Currently, the army is also going through the catalogue of command and combat facilities. This includes bunkers whose locations are already known, he said. “We have to take what we have,” Süssli said. Even already known installations would have a military use if there were many in a certain region. The army should not be put out of action with just a few bombing raids, he said.

The army already communicated in August that it is increasingly focusing on defence. In the wake of the war in Ukraine, it increased self-protection. “We always have to protect our shelters and camps first before we can protect others,” Süssli said. It also strengthened counterintelligence. Further measures would concern supplies and infrastructure. He did not want to give details. Asked in particular about ammunition stocks, Süssli remained coy.

Spare parts in stock

For about a year now, the ammunition division of the Ruag defence company has belonged to the Italian weapons and binoculars manufacturer Beretta. “It would be good if Switzerland had a certain autonomy in ammunition,” said Süssli.

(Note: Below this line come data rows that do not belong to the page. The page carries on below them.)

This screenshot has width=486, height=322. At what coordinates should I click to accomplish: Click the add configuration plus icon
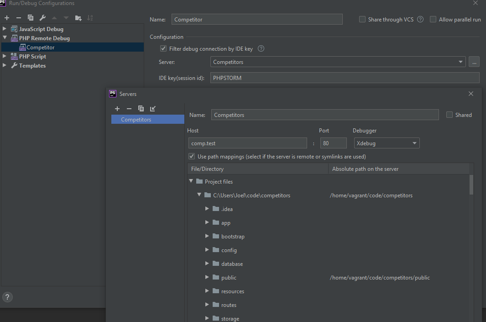pos(7,18)
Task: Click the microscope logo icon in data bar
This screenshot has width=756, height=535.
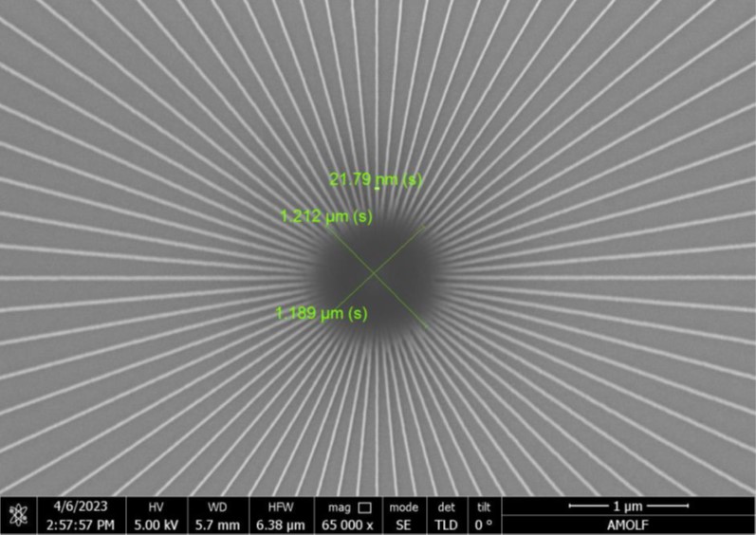Action: (17, 515)
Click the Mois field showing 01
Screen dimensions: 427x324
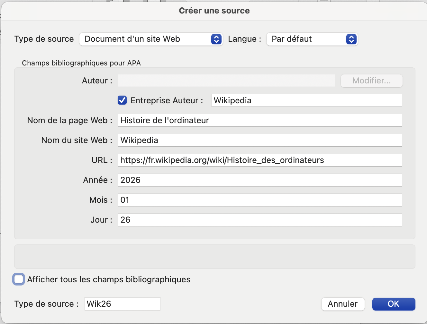(260, 200)
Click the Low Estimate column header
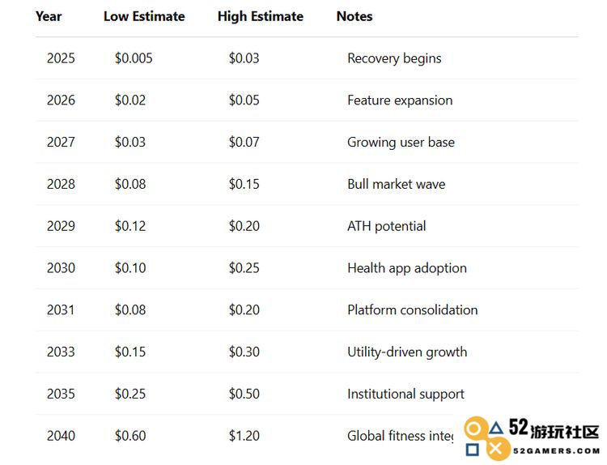Image resolution: width=607 pixels, height=465 pixels. pyautogui.click(x=144, y=16)
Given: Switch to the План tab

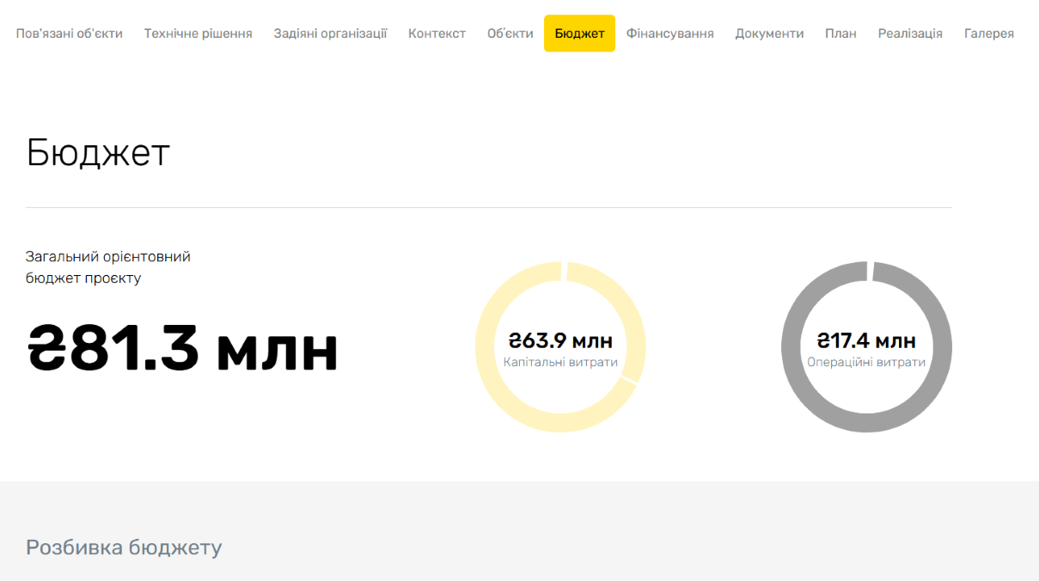Looking at the screenshot, I should pyautogui.click(x=840, y=34).

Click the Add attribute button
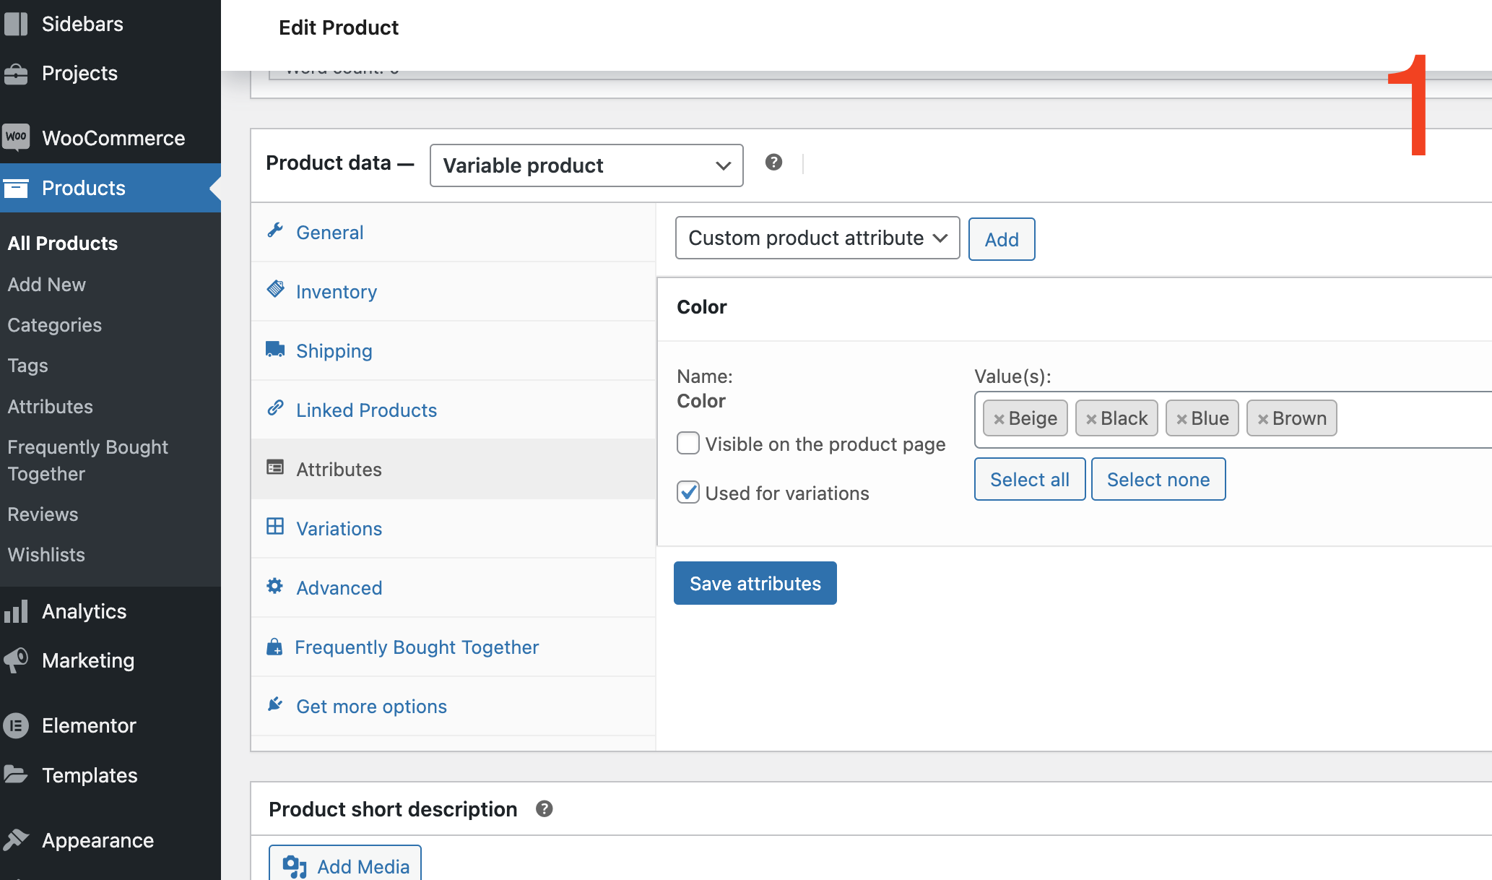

The sale of the ammunition division was a political decision. In the event of a crisis, even a Swiss company would have problems producing ammunition, according to the army chief. “That is why we are stockpiling more,” he said. As an example, Süssli mentioned spare parts for the F-35 fighter jet.

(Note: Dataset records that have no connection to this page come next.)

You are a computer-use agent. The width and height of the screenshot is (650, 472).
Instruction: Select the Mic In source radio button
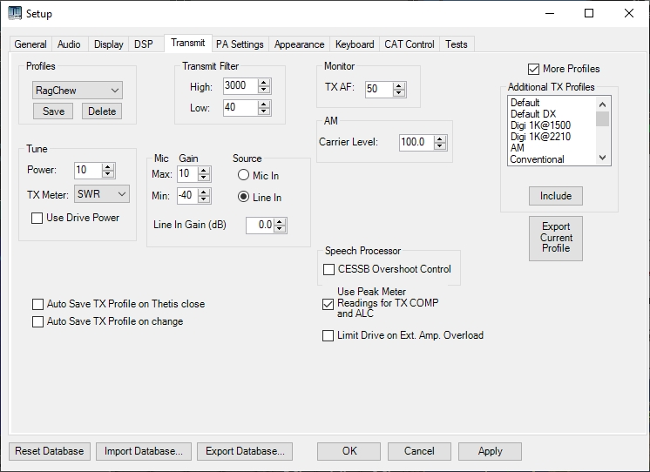coord(244,176)
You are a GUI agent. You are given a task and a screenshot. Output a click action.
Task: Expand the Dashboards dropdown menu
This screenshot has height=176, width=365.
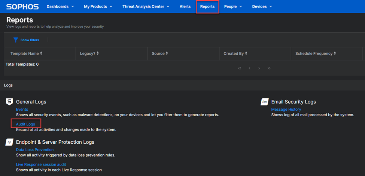point(60,6)
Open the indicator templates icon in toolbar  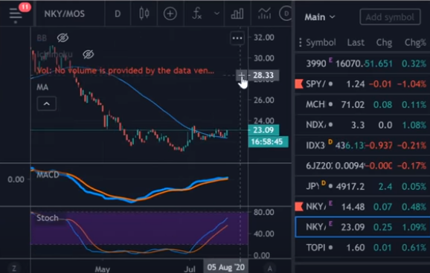(265, 13)
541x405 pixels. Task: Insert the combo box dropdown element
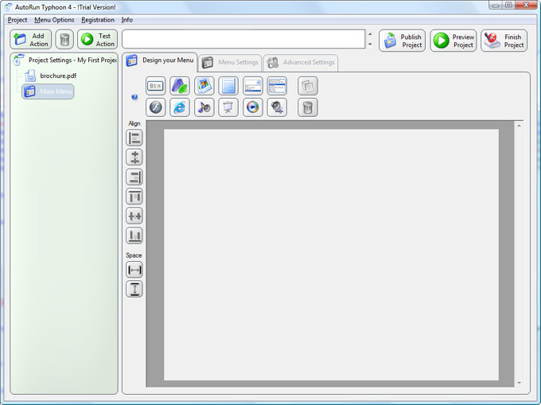(253, 86)
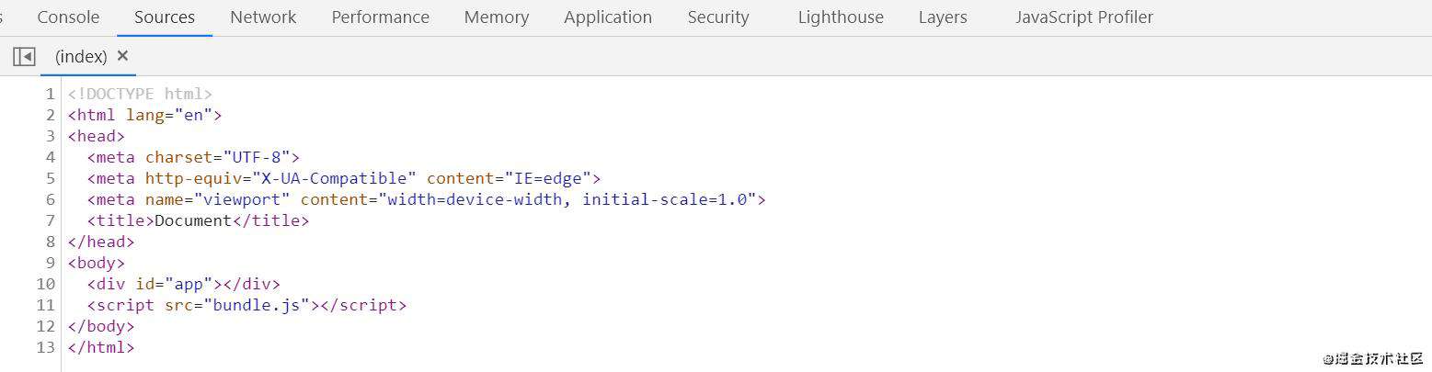Viewport: 1432px width, 372px height.
Task: Open the Lighthouse tab
Action: (841, 17)
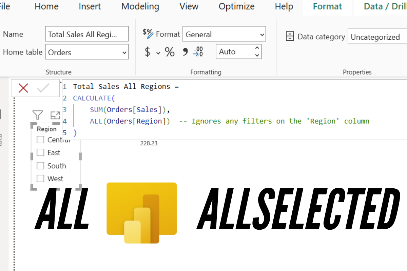Enable the West region filter
This screenshot has width=407, height=271.
[x=40, y=179]
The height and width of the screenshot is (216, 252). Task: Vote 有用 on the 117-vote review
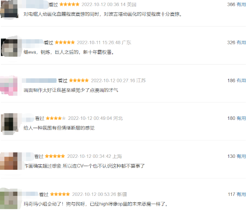[x=241, y=194]
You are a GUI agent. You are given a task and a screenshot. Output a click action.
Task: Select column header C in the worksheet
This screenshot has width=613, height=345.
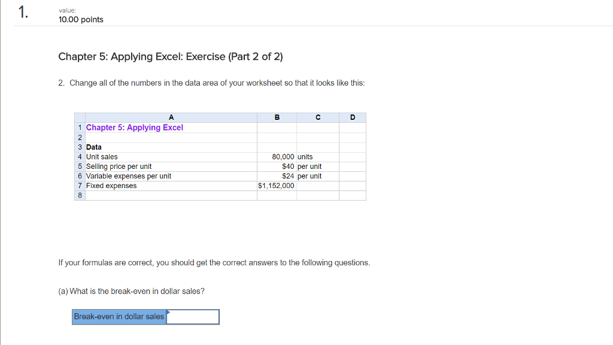tap(317, 117)
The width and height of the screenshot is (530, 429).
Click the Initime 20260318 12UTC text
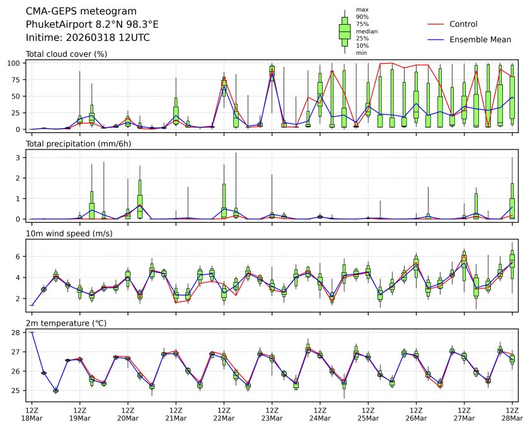click(88, 38)
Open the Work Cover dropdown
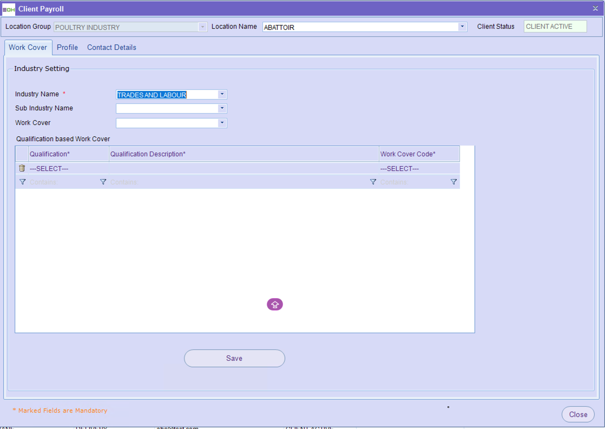 pyautogui.click(x=222, y=123)
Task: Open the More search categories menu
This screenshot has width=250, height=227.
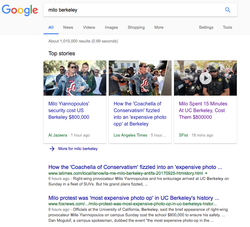Action: tap(159, 27)
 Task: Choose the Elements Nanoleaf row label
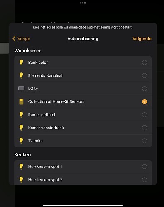(x=45, y=75)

According to Süssli, the Armed Forces also ensure cooperation with other armed forces. In an emergency, this would not work immediately. The Swiss contribution in Kosovo should not be underestimated for NATO members, he said.

No concrete decisions have been made yet on the extent to which Switzerland will take on additional tasks there, he added. “Switzerland could contribute in the areas of cyber or NBC, nuclear-biological-chemical defence,” Süssli said.

In the summer session, parliament extended Switzerland’s mission in Kosovo until 2026.